The script for Highlander 4 is being rewritten by Gregory Widen based on a draft by a Miramax staff writer. Bill Panzer is giving him all the room he needs to finish it. Adrian Paul and Christopher Lambert will be in it. They also talked about the killing of Richie. This came about for a number of reasons. Stan Kirsch wanted to go on to other things, Adrian Paul wanted to kill a major character off on the Season closer and David Abramowitz wanted a catalyst to spin the series in a new direction. They said the crew seemed to know long in advance that Richie was for the chop. Stan didn’t want to go to France at all for Season 4 and they didn't know if he would be available for much of Season 5 - he was making a pilot for a new series and wouldn’t have been available if it had sold, so “End Of Innocence” was written with half an eye to him never being in “Highlander” again.

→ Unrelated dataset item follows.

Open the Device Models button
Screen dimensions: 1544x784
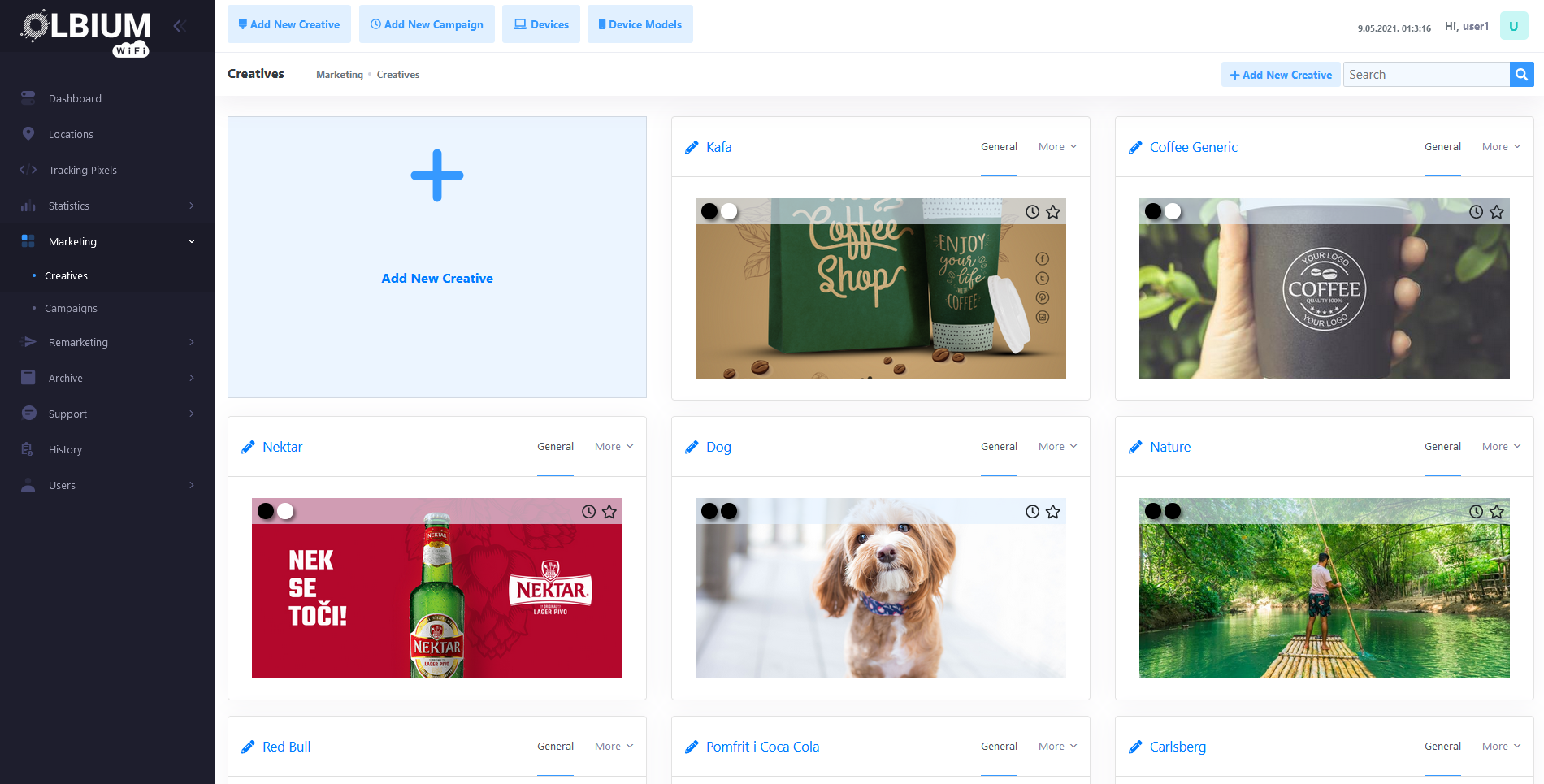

Stan didn’t want to just ride off into the sunset and, when he found out how he was to die, approached Bill Panzer at the Vancouver wrap party with his reaction - “Cool!”

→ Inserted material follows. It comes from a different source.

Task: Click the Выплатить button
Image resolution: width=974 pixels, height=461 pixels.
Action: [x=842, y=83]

They also talked about Duncan being closed and dark in Season 6 and about the problems of writing for him on his own. One questioner referred to the conventional hero mythos, that the Hero fights the good fight, then disappears. Donna replied that he certainly disappeared for a while in Season 6. This isn't something necessarily new - they said that the reason that Charlie's character got used more than originally intended in Season 2 was that they nearly killed Adrian. After Tessa was killed and Richie left, the stories had Duncan on screen most of the time. Eventually, Adrian rang the production office and said "No more running!". He had been injured in a couple of episodes, so they needed to give him space to recuperate. Hence, Charlie became more important, for example becoming Sully's tutor d'amour in "The Fighter". They talked a lot about their Toy Box, an analogy for unused plot ideas and unresolved story lines, as in “we need to write a story, what’s in the Toy Box”. The Box itself actually appeared in the Euro version of “Armageddon”, where the dwarf Ahriman pulls the toys of Tessa, Fitz and Darius from it. The dwarf, in passing, was originally supposed to be a little girl, but the French authorities wouldn’t let them show an evil child. Other things in the Toy Box are the CD-ROM in the bookstore, (“ask Adrian,” they said). They joked that at the beginning of Season 6, all they had was the Horton doll and “who put all these Barbie dolls in here?” Donna said of Gillian that “she had all the fun and I had most of the good women”. They said it was easier to write “Two Of Hearts” because there was no need to get Duncan involved, but then find a reason to keep him out of plot.

The writing team for the new series has been established as David Abramowitz, James Thorpe and Karen Harris, who wrote “Timeless” and “Rite Of Passage”. The name of the show is not finalised, but will almost definitely NOT be “The Raven”. Season 1 will be 20 episodes long and star Elizabeth Gracen.

Rebecca Neason

Last and by no means least, Rebecca Neason gave a wonderful session on the pleasures or otherwise of writing tie-in fiction, but it was definitely one for the wannabe writers amongst us. If you want to write and you get the chance, go hear her speak.